What are some other side effects of Cyclophosphamide Injection?
All drugs may cause side effects. However, many people have no side effects or only have minor side effects. Call your doctor or get medical help if any of these side effects or any other side effects bother you or do not go away:
- Not hungry.
- Loose stools (diarrhea).
- Hair loss.
- Upset stomach or throwing up.
- Belly pain.
- Change in color of skin.
- Change in nails.
These are not all of the side effects that may occur. If you have questions about side effects, call your doctor. Call your doctor for medical advice about side effects.
You may report side effects to the FDA at 1-800-FDA-1088. You may also report side effects at http://www.fda.gov/medwatch.
See also: Side effects (in more detail)
If OVERDOSE is suspected:
If you think there has been an overdose, call your poison control center or get medical care right away. Be ready to tell or show what was taken, how much, and when it happened.
How do I store and/or throw out Cyclophosphamide Injection?
- If you need to store this medicine at home, talk with your doctor, nurse, or pharmacist about how to store it.
- Keep all drugs in a safe place. Keep all drugs out of the reach of children and pets.
- Check with your pharmacist about how to throw out unused drugs.
Consumer Information Use and Disclaimer
- If your symptoms or health problems do not get better or if they become worse, call your doctor.
- Do not share your drugs with others and do not take anyone else's drugs.
- Keep a list of all your drugs (prescription, natural products, vitamins, OTC) with you. Give this list to your doctor.
- Talk with the doctor before starting any new drug, including prescription or OTC, natural products, or vitamins.
- Some drugs may have another patient information leaflet. Check with your pharmacist. If you have any questions about cyclophosphamide injection, please talk with your doctor, nurse, pharmacist, or other health care provider.
- If you think there has been an overdose, call your poison control center or get medical care right away. Be ready to tell or show what was taken, how much, and when it happened.
This information should not be used to decide whether or not to take this medicine or any other medicine. Only the healthcare provider has the knowledge and training to decide which medicines are right for a specific patient.
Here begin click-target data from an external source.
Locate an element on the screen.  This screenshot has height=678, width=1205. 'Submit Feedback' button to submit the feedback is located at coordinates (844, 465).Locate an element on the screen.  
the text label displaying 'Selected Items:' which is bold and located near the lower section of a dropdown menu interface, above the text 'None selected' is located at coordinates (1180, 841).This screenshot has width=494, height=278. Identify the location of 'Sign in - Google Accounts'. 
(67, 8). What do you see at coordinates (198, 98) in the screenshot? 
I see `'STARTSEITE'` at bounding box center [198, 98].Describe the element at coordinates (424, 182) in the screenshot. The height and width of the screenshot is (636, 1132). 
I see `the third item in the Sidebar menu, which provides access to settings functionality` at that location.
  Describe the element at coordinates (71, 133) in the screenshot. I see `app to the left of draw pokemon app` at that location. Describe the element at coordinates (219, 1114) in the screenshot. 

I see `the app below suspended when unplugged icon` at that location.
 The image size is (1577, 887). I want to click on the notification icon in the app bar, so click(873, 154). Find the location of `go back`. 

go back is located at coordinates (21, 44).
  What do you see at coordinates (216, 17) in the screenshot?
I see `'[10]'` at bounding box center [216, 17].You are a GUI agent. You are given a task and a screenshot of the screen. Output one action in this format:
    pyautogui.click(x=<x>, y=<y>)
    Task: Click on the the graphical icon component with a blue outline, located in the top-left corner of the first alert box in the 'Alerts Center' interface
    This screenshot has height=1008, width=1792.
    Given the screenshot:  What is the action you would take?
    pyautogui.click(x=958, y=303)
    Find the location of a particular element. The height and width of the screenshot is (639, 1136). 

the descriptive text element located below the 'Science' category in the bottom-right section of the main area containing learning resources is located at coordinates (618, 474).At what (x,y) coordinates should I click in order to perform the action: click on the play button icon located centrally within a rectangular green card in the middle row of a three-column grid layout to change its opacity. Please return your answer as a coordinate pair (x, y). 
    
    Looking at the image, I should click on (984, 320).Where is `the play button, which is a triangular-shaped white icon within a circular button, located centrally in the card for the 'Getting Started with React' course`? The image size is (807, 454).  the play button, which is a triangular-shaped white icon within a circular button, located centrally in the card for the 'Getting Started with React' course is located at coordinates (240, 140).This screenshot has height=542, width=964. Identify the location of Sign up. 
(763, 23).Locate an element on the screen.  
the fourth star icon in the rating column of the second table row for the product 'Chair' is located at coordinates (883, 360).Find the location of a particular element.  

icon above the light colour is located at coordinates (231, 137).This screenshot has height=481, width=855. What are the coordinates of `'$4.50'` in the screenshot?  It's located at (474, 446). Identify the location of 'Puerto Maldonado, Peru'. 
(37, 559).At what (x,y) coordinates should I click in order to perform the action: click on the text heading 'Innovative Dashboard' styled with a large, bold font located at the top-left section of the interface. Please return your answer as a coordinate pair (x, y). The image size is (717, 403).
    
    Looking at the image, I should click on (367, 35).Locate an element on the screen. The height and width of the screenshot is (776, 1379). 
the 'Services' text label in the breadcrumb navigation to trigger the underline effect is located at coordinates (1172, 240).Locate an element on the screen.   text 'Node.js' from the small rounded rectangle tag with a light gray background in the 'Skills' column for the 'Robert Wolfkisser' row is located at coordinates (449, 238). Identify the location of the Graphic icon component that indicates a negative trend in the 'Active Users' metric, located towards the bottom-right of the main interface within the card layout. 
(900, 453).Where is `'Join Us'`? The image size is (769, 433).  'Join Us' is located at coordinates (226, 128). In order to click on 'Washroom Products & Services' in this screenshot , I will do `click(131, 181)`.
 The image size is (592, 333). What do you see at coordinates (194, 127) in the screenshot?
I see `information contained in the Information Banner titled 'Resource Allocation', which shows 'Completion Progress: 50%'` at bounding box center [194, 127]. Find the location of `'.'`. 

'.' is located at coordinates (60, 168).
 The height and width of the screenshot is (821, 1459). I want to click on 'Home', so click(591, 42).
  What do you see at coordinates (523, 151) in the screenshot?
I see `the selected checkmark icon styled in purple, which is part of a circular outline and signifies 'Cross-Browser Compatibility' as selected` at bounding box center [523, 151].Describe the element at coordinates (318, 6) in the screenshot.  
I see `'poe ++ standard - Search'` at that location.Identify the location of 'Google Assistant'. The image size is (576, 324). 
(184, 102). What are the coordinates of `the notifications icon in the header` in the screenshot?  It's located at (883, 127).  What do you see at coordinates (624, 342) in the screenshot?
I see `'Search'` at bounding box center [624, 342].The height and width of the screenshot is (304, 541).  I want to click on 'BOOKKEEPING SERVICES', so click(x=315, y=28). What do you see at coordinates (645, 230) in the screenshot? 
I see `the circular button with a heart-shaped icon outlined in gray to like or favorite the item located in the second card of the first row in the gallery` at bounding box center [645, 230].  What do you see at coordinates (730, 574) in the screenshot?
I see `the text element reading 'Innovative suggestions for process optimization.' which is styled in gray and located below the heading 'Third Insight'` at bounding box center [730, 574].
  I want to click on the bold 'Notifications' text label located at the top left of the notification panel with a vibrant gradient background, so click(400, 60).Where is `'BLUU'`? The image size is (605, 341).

This information does not endorse any medicine as safe, effective, or approved for treating any patient or health condition. This is only a brief summary of general information about cyclophosphamide injection. It does NOT include all information about the possible uses, directions, warnings, precautions, interactions, adverse effects, or risks that may apply to this medicine. This information is not specific medical advice and does not replace information you receive from the healthcare provider. You must talk with the healthcare provider for complete information about the risks and benefits of using cyclophosphamide injection.